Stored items
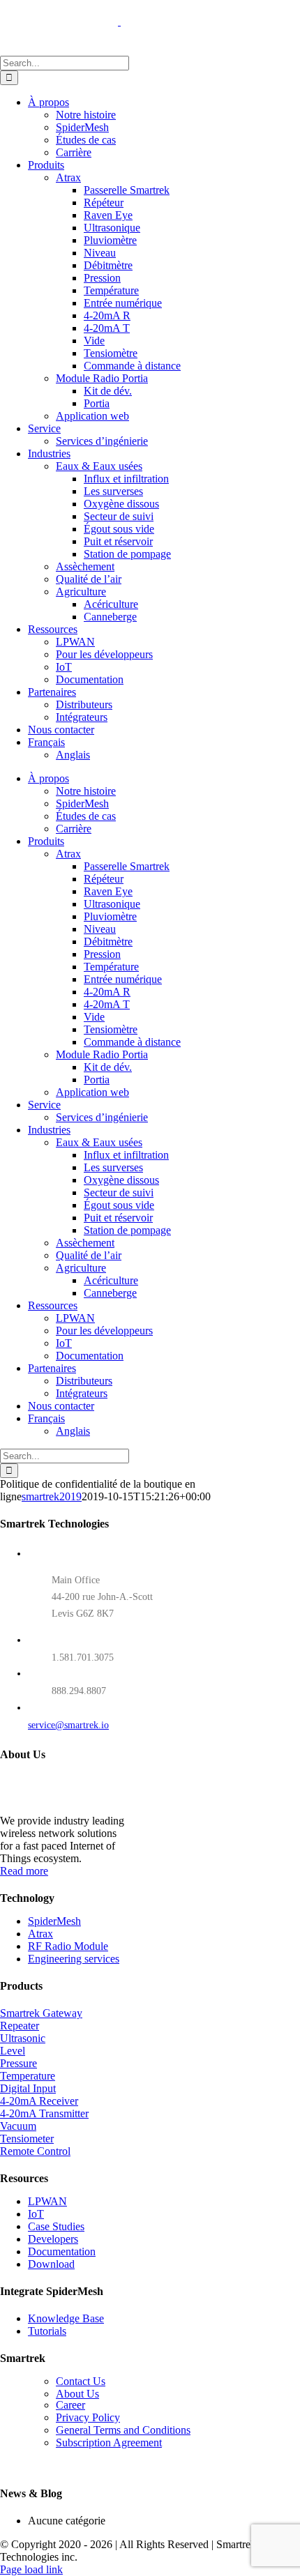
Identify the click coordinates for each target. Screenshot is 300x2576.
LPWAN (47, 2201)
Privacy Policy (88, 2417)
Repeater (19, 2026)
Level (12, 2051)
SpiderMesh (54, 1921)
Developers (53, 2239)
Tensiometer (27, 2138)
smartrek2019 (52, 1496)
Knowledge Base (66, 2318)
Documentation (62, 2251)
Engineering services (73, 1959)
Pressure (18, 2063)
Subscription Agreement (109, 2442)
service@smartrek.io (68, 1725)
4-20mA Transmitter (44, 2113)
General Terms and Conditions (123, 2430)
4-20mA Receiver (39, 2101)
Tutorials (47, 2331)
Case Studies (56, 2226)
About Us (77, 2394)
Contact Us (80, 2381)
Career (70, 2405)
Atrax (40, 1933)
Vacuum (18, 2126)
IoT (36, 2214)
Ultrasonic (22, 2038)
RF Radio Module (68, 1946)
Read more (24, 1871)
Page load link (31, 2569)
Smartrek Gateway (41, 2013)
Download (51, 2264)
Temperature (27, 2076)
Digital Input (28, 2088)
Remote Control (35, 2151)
* * *
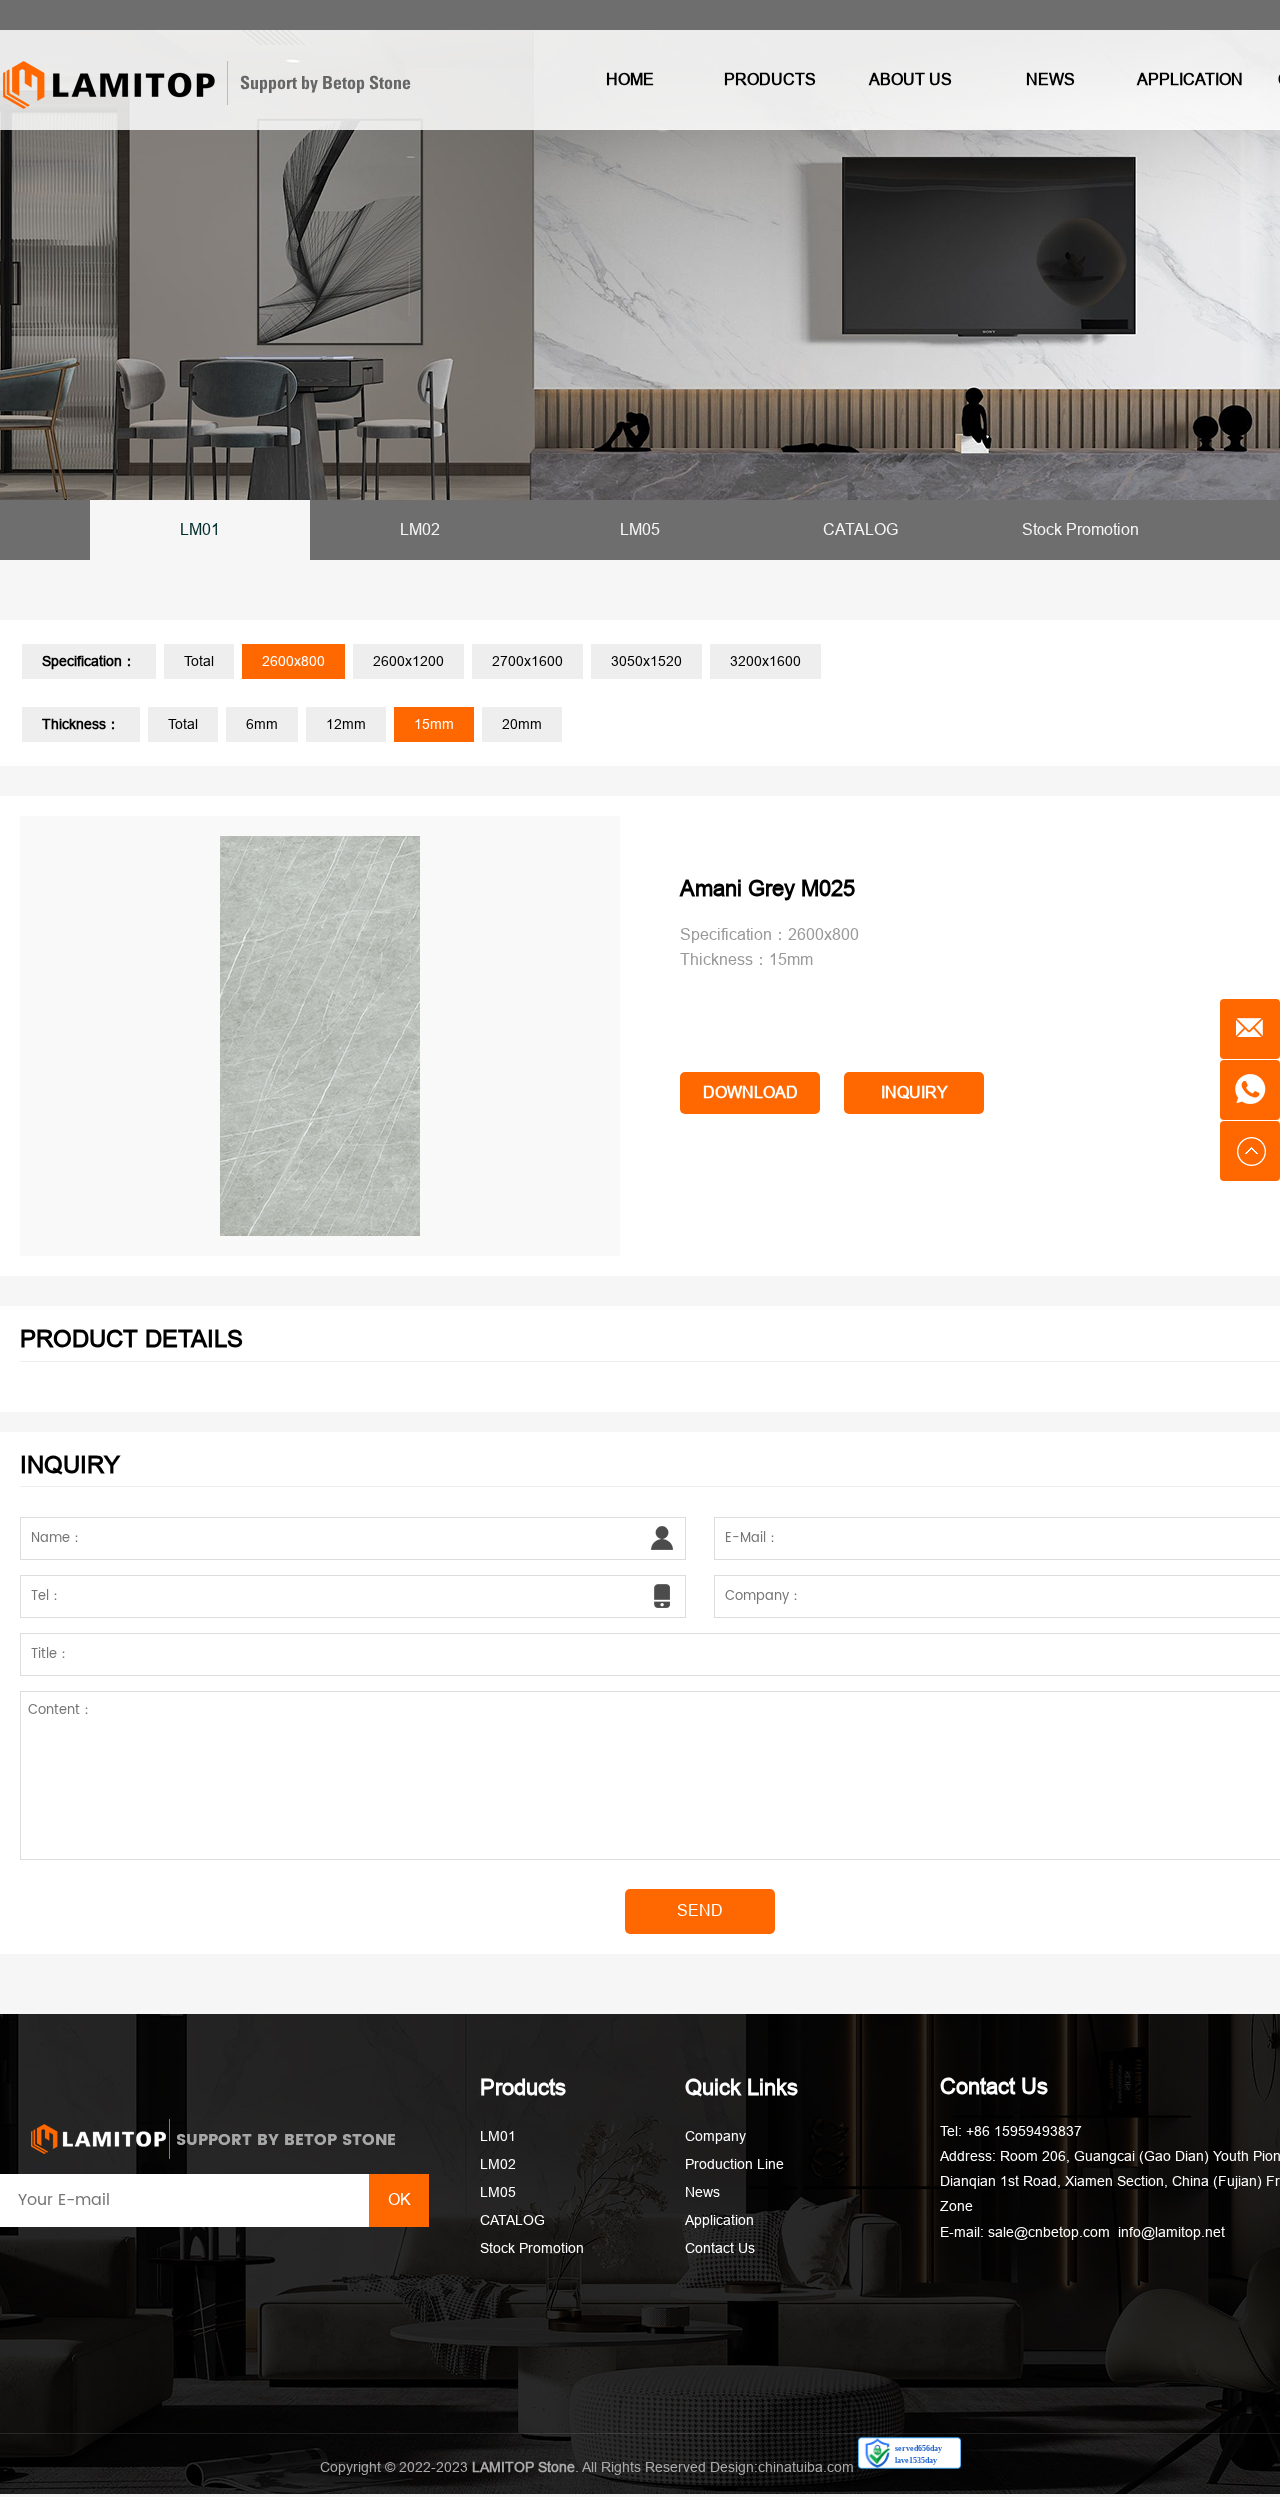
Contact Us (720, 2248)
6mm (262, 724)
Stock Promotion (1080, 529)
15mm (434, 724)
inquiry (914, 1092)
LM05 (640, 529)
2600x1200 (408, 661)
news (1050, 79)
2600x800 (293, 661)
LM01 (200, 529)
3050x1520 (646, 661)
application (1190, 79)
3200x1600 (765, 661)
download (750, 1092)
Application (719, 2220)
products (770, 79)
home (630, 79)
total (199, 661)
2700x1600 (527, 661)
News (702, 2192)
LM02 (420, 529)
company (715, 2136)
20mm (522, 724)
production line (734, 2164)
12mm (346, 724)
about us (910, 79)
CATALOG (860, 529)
* * *
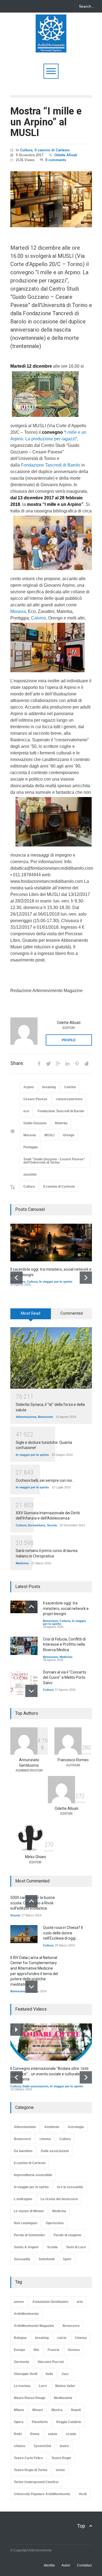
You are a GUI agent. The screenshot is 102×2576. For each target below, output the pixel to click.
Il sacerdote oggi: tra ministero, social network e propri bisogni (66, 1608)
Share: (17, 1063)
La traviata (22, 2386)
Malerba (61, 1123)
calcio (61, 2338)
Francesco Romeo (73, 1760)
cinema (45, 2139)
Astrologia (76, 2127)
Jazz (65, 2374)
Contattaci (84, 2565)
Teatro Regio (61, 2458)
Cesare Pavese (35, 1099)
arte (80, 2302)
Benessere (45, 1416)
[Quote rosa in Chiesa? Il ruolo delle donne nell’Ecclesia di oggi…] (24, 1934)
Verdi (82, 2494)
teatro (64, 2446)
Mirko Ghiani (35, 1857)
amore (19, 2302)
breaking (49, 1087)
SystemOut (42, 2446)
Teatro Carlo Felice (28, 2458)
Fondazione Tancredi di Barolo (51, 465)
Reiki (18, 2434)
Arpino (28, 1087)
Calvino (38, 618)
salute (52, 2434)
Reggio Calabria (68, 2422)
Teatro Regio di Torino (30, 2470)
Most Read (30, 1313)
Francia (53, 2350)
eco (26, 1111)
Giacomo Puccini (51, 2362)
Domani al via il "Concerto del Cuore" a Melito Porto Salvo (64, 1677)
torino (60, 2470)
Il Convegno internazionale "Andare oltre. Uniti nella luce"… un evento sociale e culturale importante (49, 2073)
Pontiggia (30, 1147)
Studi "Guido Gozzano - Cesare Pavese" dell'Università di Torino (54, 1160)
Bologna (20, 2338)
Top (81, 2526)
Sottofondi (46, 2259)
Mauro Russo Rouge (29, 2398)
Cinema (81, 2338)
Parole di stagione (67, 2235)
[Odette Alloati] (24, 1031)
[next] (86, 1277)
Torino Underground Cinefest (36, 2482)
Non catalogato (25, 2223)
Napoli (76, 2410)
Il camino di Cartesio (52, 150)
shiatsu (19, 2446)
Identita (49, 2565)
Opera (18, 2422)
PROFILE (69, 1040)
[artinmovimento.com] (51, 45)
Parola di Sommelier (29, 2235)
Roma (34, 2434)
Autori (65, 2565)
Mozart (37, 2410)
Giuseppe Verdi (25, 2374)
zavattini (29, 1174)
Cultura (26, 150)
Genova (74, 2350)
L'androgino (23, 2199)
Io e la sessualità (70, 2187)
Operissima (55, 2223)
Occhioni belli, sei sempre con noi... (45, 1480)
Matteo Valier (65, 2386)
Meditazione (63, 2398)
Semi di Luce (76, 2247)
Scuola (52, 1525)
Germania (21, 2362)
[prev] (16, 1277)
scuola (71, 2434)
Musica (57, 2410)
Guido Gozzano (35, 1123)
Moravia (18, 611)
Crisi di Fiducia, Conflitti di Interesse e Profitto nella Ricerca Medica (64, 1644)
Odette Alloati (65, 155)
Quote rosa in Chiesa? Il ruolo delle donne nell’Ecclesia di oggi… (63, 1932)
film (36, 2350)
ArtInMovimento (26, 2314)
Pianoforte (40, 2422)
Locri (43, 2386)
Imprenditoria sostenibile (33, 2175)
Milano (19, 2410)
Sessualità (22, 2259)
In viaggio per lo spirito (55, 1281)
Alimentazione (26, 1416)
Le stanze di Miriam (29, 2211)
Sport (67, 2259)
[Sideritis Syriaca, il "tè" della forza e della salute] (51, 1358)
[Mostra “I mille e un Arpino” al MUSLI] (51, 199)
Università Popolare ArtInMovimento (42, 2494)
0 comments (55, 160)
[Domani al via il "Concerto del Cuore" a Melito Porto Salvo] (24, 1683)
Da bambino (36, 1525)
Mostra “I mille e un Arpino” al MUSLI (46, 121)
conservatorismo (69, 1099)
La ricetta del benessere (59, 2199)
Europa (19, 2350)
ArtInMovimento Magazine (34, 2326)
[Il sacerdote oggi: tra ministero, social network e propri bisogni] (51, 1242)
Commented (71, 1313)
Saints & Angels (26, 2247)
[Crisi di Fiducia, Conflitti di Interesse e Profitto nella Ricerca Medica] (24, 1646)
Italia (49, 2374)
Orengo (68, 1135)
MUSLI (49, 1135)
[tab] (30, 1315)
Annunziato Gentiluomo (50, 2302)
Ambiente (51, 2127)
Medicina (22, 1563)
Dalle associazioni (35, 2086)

* **Task item**: Copy out, exactly and alone, the lines of the entries above between the ones holding "Tensiometer (27, 2138)" and "Remote Control (35, 2151)", inclusive.

* **Response**:
Tensiometer (27, 2138)
smartrek2019 (52, 1496)
Knowledge Base (66, 2318)
Documentation (62, 2251)
Engineering services (73, 1959)
Pressure (18, 2063)
Subscription Agreement (109, 2442)
service@smartrek.io (68, 1725)
4-20mA Transmitter (44, 2113)
General Terms and Conditions (123, 2430)
4-20mA Receiver (39, 2101)
Tutorials (47, 2331)
Case Studies (56, 2226)
About Us (77, 2394)
Contact Us (80, 2381)
Career (70, 2405)
Atrax (40, 1933)
Vacuum (18, 2126)
IoT (36, 2214)
Ultrasonic (22, 2038)
RF Radio Module (68, 1946)
Read more (24, 1871)
Page load link (31, 2569)
Smartrek Gateway (41, 2013)
Download (51, 2264)
Temperature (27, 2076)
Digital Input (28, 2088)
Remote Control (35, 2151)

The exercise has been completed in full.